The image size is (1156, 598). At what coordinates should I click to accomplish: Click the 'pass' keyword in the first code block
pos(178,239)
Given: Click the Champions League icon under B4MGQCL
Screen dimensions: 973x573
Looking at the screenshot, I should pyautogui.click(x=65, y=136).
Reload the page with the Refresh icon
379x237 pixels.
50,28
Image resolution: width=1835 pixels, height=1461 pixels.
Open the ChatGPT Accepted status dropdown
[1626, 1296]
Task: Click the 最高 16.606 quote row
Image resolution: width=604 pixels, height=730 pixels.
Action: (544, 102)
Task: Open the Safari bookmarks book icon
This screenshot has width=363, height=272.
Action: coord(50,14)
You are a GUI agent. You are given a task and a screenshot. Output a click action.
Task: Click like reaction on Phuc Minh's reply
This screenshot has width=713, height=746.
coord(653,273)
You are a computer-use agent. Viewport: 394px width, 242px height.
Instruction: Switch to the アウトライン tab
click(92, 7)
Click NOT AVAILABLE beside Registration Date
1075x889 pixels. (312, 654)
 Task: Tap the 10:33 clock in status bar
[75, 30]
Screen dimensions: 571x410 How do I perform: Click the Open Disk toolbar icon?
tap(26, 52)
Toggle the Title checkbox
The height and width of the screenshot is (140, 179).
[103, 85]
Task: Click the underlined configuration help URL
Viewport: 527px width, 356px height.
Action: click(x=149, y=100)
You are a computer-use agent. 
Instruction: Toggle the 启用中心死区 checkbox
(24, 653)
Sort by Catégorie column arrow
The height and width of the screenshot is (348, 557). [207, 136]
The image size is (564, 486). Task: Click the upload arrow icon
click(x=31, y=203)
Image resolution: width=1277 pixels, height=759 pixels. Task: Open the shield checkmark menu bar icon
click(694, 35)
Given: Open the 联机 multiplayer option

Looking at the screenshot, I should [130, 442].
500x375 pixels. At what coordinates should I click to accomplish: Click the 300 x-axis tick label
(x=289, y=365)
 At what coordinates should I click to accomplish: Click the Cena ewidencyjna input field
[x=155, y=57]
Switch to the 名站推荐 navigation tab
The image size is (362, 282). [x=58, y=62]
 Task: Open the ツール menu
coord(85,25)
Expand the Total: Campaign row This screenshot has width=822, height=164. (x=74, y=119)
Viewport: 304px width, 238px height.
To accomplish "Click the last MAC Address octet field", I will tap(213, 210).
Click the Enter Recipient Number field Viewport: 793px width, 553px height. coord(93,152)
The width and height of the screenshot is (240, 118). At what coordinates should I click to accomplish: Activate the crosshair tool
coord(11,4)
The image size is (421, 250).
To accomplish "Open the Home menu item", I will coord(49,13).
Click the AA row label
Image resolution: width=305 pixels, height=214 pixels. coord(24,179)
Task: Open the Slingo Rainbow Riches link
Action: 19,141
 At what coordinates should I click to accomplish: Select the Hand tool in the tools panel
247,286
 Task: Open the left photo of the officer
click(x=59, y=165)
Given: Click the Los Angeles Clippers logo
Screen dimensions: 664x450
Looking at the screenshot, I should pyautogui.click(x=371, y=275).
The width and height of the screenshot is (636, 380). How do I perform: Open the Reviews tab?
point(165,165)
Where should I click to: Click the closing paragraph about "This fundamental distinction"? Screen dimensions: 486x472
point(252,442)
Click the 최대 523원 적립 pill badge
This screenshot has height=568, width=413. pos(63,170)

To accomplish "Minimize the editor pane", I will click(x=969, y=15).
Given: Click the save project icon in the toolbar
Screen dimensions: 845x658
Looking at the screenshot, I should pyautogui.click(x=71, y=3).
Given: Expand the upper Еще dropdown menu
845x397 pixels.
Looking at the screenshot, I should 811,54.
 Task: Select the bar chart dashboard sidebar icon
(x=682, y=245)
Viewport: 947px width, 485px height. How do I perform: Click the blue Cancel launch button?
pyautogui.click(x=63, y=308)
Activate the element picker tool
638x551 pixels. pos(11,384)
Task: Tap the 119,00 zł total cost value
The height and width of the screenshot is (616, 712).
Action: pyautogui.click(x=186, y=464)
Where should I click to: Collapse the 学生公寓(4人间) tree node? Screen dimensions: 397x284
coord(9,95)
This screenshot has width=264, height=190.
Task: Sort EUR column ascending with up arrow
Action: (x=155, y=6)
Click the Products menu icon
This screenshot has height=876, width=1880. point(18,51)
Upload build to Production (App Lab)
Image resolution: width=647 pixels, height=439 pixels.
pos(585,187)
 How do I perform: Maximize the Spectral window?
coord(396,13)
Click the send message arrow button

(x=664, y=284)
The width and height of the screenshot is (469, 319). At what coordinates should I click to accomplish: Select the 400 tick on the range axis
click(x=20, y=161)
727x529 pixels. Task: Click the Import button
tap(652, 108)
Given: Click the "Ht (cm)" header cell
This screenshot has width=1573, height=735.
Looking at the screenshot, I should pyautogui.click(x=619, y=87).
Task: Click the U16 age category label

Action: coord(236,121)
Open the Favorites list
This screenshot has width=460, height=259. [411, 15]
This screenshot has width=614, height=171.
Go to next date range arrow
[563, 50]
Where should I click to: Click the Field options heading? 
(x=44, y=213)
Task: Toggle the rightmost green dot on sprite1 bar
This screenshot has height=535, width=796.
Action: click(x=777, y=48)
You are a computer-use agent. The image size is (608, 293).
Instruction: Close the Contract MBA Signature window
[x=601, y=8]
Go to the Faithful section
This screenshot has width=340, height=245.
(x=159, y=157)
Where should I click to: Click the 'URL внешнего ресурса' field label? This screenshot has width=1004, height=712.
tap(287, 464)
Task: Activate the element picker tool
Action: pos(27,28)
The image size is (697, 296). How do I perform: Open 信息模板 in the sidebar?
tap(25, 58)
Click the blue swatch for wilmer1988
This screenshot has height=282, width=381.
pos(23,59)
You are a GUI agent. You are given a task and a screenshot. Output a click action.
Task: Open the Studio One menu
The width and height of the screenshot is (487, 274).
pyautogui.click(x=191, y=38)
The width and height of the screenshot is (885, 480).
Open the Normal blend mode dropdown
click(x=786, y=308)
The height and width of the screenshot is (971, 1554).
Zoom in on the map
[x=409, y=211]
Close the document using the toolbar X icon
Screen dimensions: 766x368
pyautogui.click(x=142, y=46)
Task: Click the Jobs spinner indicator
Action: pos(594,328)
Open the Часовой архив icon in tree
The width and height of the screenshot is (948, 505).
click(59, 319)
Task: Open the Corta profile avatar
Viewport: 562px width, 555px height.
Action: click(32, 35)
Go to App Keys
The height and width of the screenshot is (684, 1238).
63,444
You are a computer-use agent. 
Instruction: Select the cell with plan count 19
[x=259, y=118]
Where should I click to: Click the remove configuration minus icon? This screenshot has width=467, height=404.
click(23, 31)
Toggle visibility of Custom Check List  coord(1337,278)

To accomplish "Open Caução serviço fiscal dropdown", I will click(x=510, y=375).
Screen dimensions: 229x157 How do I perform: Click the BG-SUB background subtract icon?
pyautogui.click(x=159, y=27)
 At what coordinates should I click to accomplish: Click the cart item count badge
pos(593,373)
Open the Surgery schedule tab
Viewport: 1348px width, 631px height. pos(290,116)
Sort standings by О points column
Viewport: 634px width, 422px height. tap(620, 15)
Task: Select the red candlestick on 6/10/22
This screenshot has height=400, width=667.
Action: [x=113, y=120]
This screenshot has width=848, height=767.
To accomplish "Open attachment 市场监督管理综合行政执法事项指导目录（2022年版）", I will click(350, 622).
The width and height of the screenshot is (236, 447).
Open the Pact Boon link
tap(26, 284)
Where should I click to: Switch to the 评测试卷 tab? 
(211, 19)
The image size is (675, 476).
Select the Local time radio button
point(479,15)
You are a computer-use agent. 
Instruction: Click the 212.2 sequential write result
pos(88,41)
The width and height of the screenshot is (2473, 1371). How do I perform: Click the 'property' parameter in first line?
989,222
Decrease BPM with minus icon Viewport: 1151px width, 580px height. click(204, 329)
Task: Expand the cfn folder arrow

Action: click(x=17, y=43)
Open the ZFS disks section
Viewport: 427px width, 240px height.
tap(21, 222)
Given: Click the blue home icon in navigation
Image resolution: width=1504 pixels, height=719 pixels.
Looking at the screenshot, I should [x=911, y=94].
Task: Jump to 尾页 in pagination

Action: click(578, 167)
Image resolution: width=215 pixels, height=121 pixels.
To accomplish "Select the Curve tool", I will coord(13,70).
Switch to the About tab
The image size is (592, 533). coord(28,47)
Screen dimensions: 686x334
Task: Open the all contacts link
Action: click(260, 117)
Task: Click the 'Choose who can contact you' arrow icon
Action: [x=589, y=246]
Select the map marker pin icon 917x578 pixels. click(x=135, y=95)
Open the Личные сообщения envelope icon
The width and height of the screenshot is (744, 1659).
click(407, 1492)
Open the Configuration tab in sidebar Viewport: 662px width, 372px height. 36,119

» **WHAT THE TASK ASKS**
Of the entries listed above, reproduce only the lines starting at the line containing "Click the 최대 523원 적립 pill badge" and ending at the line containing "Task: Tap the 119,00 zł total cost value". Include both, exactly as they stand.

» **SOLUTION BELOW**
Click the 최대 523원 적립 pill badge
This screenshot has height=568, width=413. pos(63,170)

To accomplish "Minimize the editor pane", I will click(x=969, y=15).
Given: Click the save project icon in the toolbar
Screen dimensions: 845x658
Looking at the screenshot, I should pyautogui.click(x=71, y=3).
Given: Expand the upper Еще dropdown menu
845x397 pixels.
Looking at the screenshot, I should 811,54.
 Task: Select the bar chart dashboard sidebar icon
(x=682, y=245)
Viewport: 947px width, 485px height. How do I perform: Click the blue Cancel launch button?
pyautogui.click(x=63, y=308)
Activate the element picker tool
638x551 pixels. pos(11,384)
Task: Tap the 119,00 zł total cost value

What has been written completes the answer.